Diamond Star (20 page)

Read Diamond Star Online

Authors: Catherine Asaro

Tags: #Fiction, #General, #Action & Adventure, #Science Fiction, #Space Opera

Ha, ha.
"No more grief," Ricki said.

"I'll see to it," he assured her.

"You had better," she growled.

* * *

Del paced at the end of the hallway outside the studio. He was ready to bust through the roof. If Ricki insisted he gut his songs, he had to refuse, which would no doubt put him in violation of his endlessly tedious contract. If he pissed off Prime-Nova, no one would work with him. But he
couldn't
do what she wanted. He would rather give up the virt than corrupt lyrics that meant so much to him, especially just to fit some ridiculously contrived rhyme scheme.

By the time Mac came striding down the hallway, Del was wound as tight as a blaster coil. "What did she say?" he demanded. "Maybe she wants to rename the planets to fit a better rhyme scheme. Hell, why call this Earth? It's more commercial to say 'Sexy world of mine, with seas deep and green, the name doesn't rhyme, so call it Wet Dream.' "

Mac stopped in front of him. "Del, calm down." He looked as if he were trying not to laugh, which just made it worse.

"She's an artistic barbarian," Del said.

"You didn't think so when she offered you a job."

Del was reevaluating that opinion. "What did she say?"

"She'll let you go with your lyrics."

"Hey!" Del gaped at him. "That's good."

Mac didn't seem relieved. In fact, he looked as if he was bracing for another explosion. "She has a condition."

He should have known. "What condition?"

"You have to put together a show that Prime-Nova approves, with costuming, effects, dancing--"
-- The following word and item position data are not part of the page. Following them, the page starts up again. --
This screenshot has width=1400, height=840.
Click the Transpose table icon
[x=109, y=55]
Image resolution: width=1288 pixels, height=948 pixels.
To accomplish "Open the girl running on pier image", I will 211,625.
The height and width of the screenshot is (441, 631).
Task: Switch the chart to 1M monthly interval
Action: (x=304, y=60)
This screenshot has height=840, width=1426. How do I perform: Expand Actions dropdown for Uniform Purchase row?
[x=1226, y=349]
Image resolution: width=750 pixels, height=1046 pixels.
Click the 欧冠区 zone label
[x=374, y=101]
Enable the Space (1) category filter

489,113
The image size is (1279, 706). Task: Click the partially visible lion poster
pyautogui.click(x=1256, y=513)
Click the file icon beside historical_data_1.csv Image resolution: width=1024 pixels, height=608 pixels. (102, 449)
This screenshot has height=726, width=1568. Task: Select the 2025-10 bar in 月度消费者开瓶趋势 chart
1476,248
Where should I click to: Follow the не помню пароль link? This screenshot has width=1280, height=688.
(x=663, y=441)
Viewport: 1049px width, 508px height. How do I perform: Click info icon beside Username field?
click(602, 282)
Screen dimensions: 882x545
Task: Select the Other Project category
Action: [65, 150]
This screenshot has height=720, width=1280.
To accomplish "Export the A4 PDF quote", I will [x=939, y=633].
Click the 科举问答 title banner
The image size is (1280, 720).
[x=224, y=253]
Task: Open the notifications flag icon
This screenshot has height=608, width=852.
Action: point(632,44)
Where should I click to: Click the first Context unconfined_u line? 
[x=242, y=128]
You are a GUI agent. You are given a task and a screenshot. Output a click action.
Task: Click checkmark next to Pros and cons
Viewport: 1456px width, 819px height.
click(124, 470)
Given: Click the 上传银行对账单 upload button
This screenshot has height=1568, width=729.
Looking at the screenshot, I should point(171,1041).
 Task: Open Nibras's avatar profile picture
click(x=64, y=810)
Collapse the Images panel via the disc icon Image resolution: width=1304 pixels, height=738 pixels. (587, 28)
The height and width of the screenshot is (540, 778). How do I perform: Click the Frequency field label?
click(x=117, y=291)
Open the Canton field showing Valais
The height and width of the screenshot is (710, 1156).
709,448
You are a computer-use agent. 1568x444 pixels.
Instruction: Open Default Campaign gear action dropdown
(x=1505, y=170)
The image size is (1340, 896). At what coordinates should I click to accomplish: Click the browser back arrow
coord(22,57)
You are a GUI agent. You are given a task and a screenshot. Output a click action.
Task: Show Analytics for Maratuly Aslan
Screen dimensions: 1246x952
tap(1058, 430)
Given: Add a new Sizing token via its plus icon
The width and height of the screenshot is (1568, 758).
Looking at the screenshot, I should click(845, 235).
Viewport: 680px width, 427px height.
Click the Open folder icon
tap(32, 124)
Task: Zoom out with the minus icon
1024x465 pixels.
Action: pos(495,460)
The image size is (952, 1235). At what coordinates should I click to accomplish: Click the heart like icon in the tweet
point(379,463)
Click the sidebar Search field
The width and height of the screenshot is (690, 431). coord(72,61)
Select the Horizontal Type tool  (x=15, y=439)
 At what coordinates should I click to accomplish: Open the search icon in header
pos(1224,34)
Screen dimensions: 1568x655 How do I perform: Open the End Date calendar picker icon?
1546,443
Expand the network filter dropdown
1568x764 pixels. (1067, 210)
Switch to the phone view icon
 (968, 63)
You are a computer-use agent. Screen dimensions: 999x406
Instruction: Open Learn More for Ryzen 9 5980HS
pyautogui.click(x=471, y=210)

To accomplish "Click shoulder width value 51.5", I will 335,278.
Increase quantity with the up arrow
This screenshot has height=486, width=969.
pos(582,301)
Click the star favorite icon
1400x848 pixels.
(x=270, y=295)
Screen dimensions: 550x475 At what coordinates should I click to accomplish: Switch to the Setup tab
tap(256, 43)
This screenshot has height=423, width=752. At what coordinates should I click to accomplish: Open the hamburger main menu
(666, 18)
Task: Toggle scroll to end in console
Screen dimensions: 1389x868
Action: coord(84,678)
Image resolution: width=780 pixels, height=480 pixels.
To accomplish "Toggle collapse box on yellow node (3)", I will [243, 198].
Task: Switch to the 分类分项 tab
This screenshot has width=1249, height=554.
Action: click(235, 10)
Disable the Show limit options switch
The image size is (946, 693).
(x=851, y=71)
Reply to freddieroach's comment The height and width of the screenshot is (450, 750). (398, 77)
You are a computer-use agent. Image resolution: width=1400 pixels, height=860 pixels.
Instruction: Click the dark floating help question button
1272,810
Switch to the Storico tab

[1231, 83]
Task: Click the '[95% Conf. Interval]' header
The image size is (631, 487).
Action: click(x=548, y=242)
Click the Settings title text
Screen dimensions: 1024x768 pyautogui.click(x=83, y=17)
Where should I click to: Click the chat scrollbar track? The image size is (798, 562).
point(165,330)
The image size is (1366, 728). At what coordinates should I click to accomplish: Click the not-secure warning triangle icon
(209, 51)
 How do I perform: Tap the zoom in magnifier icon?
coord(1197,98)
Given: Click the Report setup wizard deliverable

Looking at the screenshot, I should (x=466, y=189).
"Dancing!" Del felt as if a mag-rail car had slammed into him. "
Whose
dancing?"

Mac winced. "Yours."

"I don't know how!" They were going to
make
him dance? It had been bad enough when he did it without realizing in concert. He couldn't do it on purpose. Gods, what if his family saw him?

"You dance fine," Mac said. "It's probably all that martial arts you studied. And she'll have choreographers work with you."

He wondered if he should die right now or just go home and drown himself. "I cannot dance. Absolutely not."

"Damn it, Del." Mac took a breath and spoke more calmly. "Work with her, okay? I agree with you about the lyrics. It would ruin your songs. But so what if they want you to wear sexy clothes and do a few dance moves? You did last night. And you know what? The world didn't end. You looked good. The girls adored it."

Del wondered how the male inhabitants of an entire planet could be so dense. "Men," he said flatly, "do not dance. Women do. Period. I am not a woman."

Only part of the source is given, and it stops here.